EDWIN AUSTIN ABBEY, son of William Maxwell and Margery Ann (Kiple) Abbey, born in Philadelphia, Pa., April 1, 1852; died in England, July 31, 1911.

Married in New York City, April 22, 1890, MARY GERTRUDE MEAD, born in Torquay, Devonshire, England, March 15, 1851, daughter of Frederick and Mary E. (Scribner) Mead.

She was graduated from Vassar College in 1870, studied in Berlin, 1881-2, and in Paris, 1883-4. They had no children.

The following is for the most part made up from a most appreciative article in the Craftsman of October, 1911, by Louis A. Holman :

Born in Philadelphia eight years before the Civil War broke out, Abbey was in school at the time when men's thoughts were chiefly on the great struggle. His two years' art training were over before the paralyzing effect of war had passed. He was in a very real sense a self-made man, as severe a critic of his own work and as exacting as any master could have been. He, however, always gave the credit for his success to his merchant grandfather, a man of fine artistic feeling, who like Abbey's own father spent many a day at his easel. A friend who called on Abbey while he was at work on the coronation picture has recently recalled some of the conversation. "Abbey," said the caller, "it is a great work and a great chance ; but teU me, how did you get it?" "Through my grandfather," said Abbey. "I see by the papers that you are also to decorate the new Capitol of Pennsylvania. Did your grandfather get that commission for you too?" And Abbey gravely replied : "If I do the work he will be the cause." There is a photograph of Abbey taken when he was eight years old. With dreamy unconsciousness he had posed himself at a table, not with a toy but with paper and pencil.

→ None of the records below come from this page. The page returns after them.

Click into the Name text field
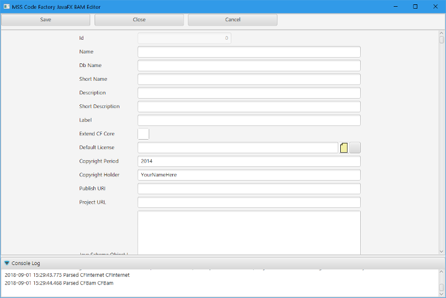Viewport: 446px width, 298px height. (249, 52)
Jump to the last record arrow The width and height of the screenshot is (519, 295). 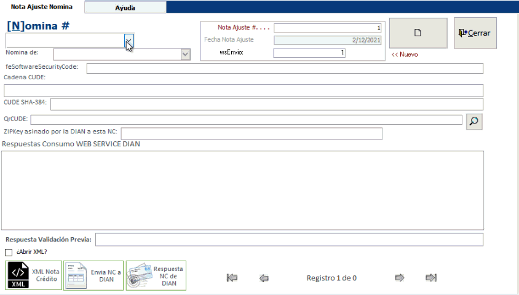pos(431,278)
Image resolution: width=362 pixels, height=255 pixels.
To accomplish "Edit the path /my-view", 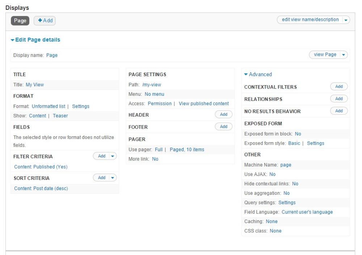I will 152,85.
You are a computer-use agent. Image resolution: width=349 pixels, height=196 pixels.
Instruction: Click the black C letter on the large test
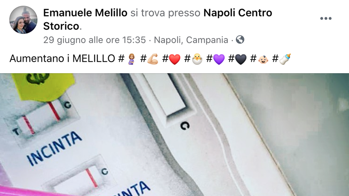point(185,125)
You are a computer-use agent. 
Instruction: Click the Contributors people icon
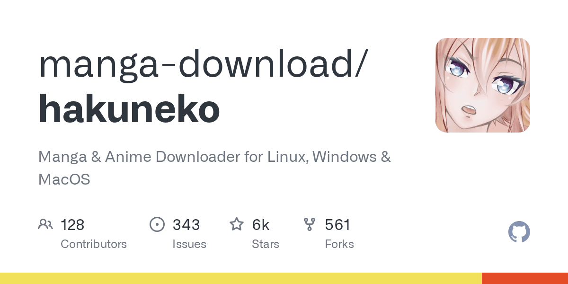coord(45,224)
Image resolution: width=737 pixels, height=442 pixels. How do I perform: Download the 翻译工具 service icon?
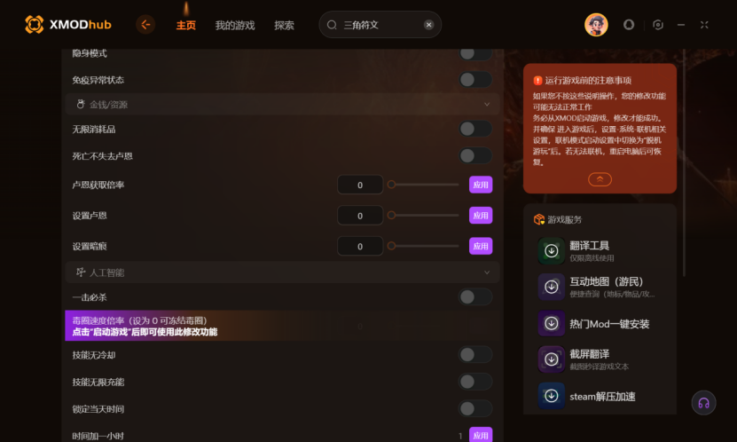click(x=552, y=251)
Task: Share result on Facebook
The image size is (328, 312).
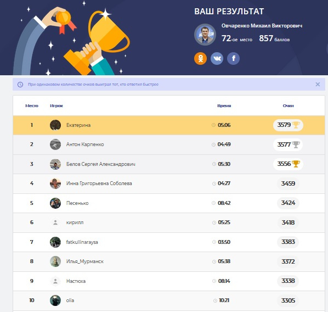Action: [234, 58]
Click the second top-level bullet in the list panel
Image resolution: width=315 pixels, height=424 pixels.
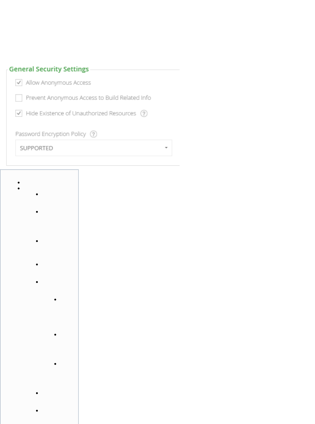19,189
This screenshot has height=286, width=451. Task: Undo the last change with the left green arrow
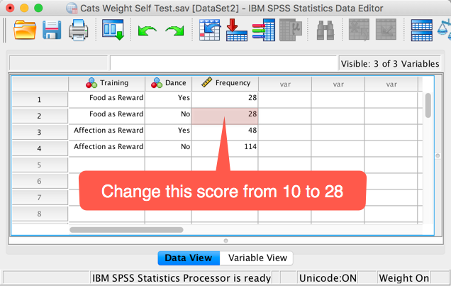coord(147,31)
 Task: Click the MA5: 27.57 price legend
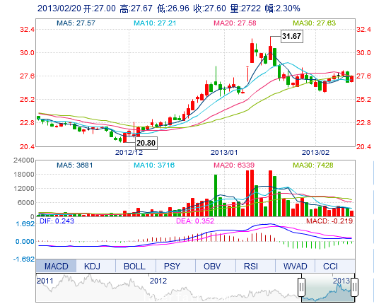pyautogui.click(x=76, y=23)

When he was but fourteen, it is said, "Oliver Optic's Magazine for Boys and Girls" published a rebus of his designing. He began drawing on wood for a wood engraver when he was sixteen. A sketch called "The First Thanksgiving" submitted to Harper's Magazine was accepted. This triumph eventually resulted in 1871 in his joining the staff of that magazine. In the July Harper's of 1871 there is a poem accompanied by a number of illustrations done by several of the staff. Among them is one signed by Abbey.

In 1873 he was Harper's humorous artist, and illustrated the "Editor's Drawer." In 1878 he went to England to make the Herrick illustrations, and, except for short visits, he never returned to America. Englishmen soon forgot that this genial, brilliant man was a foreigner, possibly because he was supremely happy in the land of his adoption.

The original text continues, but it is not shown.